▸ DESCRIPTION OF THE TASK: Transcribe exactly each line of the entries, from the opening line to the line with "Task: Click the magic wand AI icon", with both of those lines included.

▸ Records from a data collection:
----

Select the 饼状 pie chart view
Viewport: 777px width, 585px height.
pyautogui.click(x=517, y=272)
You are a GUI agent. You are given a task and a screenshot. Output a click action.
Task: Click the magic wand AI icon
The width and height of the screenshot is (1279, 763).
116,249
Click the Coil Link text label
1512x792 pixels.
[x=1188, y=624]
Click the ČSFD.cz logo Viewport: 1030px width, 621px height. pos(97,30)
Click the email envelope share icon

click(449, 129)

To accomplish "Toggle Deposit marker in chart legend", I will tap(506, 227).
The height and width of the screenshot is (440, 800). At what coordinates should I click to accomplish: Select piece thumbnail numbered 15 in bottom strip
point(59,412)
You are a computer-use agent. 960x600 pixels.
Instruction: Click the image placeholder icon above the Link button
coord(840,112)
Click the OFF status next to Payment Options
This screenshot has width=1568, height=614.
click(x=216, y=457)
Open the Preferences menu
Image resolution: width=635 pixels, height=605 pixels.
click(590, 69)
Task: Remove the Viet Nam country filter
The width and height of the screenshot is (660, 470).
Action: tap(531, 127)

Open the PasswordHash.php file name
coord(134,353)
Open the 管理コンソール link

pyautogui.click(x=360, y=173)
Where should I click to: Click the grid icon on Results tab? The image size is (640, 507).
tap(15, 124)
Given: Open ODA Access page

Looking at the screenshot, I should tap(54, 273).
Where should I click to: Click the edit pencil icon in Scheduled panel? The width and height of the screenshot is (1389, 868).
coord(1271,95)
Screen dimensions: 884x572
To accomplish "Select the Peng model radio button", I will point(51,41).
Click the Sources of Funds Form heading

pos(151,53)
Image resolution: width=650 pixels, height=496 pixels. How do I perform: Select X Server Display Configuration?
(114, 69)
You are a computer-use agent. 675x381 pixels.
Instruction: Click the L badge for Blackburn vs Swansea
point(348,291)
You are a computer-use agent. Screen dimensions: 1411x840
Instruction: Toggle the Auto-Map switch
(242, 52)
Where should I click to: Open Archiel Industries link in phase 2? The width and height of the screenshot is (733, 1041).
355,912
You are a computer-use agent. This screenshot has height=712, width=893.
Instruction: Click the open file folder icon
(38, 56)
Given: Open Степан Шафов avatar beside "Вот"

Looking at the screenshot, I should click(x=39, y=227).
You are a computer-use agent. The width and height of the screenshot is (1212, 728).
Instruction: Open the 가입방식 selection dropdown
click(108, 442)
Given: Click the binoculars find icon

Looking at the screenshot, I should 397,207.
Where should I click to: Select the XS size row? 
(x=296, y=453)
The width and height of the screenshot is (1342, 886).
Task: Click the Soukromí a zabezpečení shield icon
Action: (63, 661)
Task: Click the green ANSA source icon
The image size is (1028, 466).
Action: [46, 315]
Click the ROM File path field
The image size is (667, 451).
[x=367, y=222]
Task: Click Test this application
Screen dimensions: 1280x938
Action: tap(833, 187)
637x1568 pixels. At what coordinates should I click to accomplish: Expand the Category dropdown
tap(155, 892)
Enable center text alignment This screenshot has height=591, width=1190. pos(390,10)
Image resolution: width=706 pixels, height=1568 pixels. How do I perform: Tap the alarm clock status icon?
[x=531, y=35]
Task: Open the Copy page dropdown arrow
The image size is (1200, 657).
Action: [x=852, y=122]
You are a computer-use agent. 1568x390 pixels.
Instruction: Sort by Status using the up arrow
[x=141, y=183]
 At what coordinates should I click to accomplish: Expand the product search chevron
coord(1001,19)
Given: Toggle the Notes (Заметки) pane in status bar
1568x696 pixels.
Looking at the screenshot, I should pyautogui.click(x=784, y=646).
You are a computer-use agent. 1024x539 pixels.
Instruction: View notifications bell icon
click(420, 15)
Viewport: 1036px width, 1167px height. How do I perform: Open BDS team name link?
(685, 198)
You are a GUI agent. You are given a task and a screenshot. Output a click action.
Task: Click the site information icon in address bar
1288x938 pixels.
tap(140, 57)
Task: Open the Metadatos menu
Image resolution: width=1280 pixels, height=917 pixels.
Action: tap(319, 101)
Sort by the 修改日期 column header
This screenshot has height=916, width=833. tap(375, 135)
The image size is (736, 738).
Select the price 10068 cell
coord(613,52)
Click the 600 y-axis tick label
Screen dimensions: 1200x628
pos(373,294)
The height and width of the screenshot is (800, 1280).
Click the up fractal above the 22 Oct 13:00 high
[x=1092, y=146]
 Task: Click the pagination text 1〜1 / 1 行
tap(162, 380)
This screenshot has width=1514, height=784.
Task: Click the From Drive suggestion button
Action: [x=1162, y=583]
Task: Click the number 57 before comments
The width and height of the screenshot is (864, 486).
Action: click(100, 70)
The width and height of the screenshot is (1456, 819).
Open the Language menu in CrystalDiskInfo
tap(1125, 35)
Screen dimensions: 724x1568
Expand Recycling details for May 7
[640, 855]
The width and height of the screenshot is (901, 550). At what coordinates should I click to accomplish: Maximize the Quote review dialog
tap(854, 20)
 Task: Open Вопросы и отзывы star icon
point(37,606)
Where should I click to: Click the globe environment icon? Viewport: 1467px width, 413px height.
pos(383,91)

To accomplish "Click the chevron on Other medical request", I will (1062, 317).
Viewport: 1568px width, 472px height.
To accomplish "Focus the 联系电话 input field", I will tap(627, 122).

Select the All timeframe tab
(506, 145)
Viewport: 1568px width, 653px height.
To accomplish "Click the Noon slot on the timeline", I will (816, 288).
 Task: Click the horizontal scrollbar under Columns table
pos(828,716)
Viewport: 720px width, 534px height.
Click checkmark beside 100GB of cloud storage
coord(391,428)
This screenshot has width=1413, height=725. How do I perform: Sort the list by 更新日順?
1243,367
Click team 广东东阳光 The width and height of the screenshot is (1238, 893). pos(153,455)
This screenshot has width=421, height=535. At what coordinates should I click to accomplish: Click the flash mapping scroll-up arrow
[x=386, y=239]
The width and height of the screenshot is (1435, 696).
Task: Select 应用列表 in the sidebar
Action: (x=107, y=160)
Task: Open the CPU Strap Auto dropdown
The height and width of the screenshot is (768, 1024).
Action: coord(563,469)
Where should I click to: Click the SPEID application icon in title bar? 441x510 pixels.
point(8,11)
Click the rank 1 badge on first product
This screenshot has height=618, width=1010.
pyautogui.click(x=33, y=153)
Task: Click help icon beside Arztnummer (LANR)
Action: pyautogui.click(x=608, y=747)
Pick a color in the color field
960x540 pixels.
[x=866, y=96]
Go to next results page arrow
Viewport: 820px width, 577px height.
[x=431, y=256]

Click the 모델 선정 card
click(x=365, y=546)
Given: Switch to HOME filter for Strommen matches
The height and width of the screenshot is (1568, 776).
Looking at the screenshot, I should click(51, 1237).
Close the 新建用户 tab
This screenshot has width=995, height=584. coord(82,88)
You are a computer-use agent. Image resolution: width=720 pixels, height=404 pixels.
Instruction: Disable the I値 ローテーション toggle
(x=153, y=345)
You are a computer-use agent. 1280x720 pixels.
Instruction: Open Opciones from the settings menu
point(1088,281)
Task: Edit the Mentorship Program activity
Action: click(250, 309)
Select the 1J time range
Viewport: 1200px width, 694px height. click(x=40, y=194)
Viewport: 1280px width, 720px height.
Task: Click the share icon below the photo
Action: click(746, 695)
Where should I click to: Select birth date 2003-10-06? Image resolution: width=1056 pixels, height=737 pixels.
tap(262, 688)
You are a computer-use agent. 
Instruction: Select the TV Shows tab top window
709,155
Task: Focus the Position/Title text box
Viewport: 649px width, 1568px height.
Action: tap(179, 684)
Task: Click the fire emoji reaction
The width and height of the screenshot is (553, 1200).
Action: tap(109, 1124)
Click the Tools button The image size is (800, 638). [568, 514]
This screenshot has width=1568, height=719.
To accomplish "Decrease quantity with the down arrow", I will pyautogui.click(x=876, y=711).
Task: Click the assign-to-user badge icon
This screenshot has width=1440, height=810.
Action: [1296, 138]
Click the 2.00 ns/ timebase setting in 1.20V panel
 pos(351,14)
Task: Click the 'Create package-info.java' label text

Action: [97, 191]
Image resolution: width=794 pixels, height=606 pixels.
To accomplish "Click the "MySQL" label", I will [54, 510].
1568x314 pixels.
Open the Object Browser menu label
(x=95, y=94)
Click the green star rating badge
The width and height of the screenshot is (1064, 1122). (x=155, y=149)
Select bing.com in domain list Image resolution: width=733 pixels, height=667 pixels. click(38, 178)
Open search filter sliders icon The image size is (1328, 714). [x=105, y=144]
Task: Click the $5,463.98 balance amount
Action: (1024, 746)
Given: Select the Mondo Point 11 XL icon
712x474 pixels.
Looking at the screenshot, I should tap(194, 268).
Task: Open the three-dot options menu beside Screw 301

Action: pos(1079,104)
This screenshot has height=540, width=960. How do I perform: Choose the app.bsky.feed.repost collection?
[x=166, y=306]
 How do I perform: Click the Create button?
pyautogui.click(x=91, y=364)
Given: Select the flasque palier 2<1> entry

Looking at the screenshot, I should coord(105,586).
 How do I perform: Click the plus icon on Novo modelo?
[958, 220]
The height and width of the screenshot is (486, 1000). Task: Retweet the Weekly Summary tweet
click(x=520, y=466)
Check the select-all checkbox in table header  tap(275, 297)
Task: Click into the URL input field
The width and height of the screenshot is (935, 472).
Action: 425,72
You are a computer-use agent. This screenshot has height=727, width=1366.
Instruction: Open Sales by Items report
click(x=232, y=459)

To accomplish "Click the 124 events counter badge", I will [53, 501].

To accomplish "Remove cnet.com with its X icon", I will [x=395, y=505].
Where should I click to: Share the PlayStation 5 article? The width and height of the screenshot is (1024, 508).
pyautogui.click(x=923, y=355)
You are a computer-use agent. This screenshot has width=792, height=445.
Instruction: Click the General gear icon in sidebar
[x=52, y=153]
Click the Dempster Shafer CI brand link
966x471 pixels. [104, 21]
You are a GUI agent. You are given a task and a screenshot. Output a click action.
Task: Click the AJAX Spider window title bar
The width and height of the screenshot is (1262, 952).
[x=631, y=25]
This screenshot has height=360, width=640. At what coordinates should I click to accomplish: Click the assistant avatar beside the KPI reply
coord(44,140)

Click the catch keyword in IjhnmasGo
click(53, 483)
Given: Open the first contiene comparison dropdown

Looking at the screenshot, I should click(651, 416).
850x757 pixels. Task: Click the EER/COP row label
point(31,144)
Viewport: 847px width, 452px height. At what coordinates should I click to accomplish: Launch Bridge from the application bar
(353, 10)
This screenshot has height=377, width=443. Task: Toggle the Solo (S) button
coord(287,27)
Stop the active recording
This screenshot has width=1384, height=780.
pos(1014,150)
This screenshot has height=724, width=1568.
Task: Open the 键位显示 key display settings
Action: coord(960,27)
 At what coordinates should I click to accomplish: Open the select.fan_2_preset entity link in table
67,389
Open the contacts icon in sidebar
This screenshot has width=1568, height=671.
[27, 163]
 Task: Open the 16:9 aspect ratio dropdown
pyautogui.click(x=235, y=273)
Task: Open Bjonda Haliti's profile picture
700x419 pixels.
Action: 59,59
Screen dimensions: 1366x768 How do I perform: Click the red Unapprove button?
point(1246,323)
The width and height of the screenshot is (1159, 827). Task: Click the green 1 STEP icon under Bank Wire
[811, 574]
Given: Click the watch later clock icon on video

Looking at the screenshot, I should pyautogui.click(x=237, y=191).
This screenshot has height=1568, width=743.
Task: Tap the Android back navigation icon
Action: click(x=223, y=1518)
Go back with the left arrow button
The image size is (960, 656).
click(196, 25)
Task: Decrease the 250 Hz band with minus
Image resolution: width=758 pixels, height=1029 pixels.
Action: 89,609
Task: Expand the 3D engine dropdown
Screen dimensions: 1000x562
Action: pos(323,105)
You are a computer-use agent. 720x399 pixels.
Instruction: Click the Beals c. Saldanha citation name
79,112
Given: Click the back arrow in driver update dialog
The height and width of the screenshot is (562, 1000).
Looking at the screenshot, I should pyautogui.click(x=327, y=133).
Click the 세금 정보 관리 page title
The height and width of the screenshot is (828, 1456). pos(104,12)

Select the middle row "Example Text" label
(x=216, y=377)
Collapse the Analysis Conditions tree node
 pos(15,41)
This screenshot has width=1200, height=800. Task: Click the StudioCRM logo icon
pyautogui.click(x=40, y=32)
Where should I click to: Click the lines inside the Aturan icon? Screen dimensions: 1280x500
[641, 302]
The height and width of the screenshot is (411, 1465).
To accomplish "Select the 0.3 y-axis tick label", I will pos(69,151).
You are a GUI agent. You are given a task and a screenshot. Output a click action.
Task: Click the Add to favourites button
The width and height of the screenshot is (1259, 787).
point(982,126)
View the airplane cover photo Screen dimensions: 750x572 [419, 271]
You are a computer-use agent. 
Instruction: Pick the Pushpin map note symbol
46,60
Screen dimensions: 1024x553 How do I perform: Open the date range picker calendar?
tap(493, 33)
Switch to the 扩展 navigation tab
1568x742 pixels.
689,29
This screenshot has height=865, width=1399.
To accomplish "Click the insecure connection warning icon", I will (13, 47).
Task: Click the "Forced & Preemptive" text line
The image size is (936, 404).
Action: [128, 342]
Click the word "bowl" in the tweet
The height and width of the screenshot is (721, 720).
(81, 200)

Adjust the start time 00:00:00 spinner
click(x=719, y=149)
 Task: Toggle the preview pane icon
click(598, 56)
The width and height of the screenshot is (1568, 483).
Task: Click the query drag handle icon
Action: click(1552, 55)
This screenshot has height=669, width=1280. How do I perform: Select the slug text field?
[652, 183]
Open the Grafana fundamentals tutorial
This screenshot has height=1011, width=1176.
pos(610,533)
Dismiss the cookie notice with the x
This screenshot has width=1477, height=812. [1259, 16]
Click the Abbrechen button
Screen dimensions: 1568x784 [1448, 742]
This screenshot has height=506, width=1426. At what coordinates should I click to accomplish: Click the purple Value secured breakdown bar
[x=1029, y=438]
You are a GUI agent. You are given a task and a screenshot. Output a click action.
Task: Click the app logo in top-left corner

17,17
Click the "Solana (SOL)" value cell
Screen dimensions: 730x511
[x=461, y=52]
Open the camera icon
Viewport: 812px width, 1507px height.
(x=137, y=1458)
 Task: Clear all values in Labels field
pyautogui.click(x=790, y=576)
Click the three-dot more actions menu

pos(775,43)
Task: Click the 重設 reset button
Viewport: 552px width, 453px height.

----

▸ TASK RESPONSE:
Select the 饼状 pie chart view
Viewport: 777px width, 585px height.
pyautogui.click(x=517, y=272)
You are a GUI agent. You are given a task and a screenshot. Output a click action.
Task: Click the magic wand AI icon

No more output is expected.